WHAT TO DO: Word for word, transcribe the data below from the line with "[Shopify] (609, 1277)" to the line with "KÜLTÜR SANAT (134, 2369)", keeping both of those lines.

DATA FOR REVIEW:
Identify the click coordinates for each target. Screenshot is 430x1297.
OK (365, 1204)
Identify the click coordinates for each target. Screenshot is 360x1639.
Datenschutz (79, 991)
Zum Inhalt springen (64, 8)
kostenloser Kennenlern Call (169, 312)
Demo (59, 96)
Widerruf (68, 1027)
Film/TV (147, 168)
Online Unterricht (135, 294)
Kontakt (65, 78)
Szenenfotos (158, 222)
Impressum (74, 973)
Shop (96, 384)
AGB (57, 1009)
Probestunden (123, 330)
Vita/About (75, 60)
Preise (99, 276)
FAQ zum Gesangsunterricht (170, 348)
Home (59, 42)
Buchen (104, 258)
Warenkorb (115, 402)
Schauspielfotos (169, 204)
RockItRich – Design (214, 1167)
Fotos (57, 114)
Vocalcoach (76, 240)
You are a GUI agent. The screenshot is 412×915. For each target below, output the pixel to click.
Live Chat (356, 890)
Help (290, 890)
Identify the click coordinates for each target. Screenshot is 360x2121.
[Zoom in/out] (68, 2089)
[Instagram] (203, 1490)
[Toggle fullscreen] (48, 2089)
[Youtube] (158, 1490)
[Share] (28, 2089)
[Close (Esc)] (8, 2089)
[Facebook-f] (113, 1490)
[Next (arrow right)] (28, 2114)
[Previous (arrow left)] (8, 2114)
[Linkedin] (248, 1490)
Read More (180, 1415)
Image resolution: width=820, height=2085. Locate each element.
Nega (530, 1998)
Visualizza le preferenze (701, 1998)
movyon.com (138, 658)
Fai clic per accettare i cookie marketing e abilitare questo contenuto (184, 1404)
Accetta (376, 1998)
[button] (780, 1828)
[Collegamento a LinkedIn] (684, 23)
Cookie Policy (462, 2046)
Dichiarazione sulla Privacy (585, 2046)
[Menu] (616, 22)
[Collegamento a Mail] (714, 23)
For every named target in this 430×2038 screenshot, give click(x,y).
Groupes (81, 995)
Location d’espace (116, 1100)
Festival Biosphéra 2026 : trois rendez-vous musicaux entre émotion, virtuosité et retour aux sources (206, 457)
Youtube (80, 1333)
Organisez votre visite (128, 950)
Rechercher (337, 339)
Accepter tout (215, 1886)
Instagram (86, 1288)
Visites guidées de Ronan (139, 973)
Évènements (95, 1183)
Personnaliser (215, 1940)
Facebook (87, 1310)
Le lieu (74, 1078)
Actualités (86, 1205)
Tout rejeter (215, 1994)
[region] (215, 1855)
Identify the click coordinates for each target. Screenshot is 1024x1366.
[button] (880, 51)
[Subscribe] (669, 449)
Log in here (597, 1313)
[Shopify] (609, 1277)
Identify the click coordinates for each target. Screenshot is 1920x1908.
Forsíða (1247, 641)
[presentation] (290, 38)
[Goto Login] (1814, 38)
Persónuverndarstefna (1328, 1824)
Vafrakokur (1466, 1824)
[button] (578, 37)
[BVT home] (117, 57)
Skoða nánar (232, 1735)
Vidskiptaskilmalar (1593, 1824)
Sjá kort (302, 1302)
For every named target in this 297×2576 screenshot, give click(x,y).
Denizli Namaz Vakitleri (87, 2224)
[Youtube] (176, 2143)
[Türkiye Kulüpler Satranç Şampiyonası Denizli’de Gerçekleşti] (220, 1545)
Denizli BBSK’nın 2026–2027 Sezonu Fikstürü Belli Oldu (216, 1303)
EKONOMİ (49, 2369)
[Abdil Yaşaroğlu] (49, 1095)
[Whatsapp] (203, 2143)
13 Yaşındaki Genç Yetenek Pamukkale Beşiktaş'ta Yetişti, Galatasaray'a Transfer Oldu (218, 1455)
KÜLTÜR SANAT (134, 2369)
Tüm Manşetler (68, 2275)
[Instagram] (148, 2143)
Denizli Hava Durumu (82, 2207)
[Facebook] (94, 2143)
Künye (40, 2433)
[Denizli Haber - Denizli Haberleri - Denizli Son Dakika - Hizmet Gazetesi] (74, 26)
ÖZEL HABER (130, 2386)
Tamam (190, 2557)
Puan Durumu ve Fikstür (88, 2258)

WRITTEN REPLY:
[Shopify] (609, 1277)
Identify the click coordinates for each target. Screenshot is 1920x1908.
Forsíða (1247, 641)
[presentation] (290, 38)
[Goto Login] (1814, 38)
Persónuverndarstefna (1328, 1824)
Vafrakokur (1466, 1824)
[button] (578, 37)
[BVT home] (117, 57)
Skoða nánar (232, 1735)
Vidskiptaskilmalar (1593, 1824)
Sjá kort (302, 1302)
For every named target in this 297×2576 screenshot, give click(x,y).
Denizli Namaz Vakitleri (87, 2224)
[Youtube] (176, 2143)
[Türkiye Kulüpler Satranç Şampiyonası Denizli’de Gerçekleşti] (220, 1545)
Denizli BBSK’nın 2026–2027 Sezonu Fikstürü Belli Oldu (216, 1303)
EKONOMİ (49, 2369)
[Abdil Yaşaroğlu] (49, 1095)
[Whatsapp] (203, 2143)
13 Yaşındaki Genç Yetenek Pamukkale Beşiktaş'ta Yetişti, Galatasaray'a Transfer Oldu (218, 1455)
KÜLTÜR SANAT (134, 2369)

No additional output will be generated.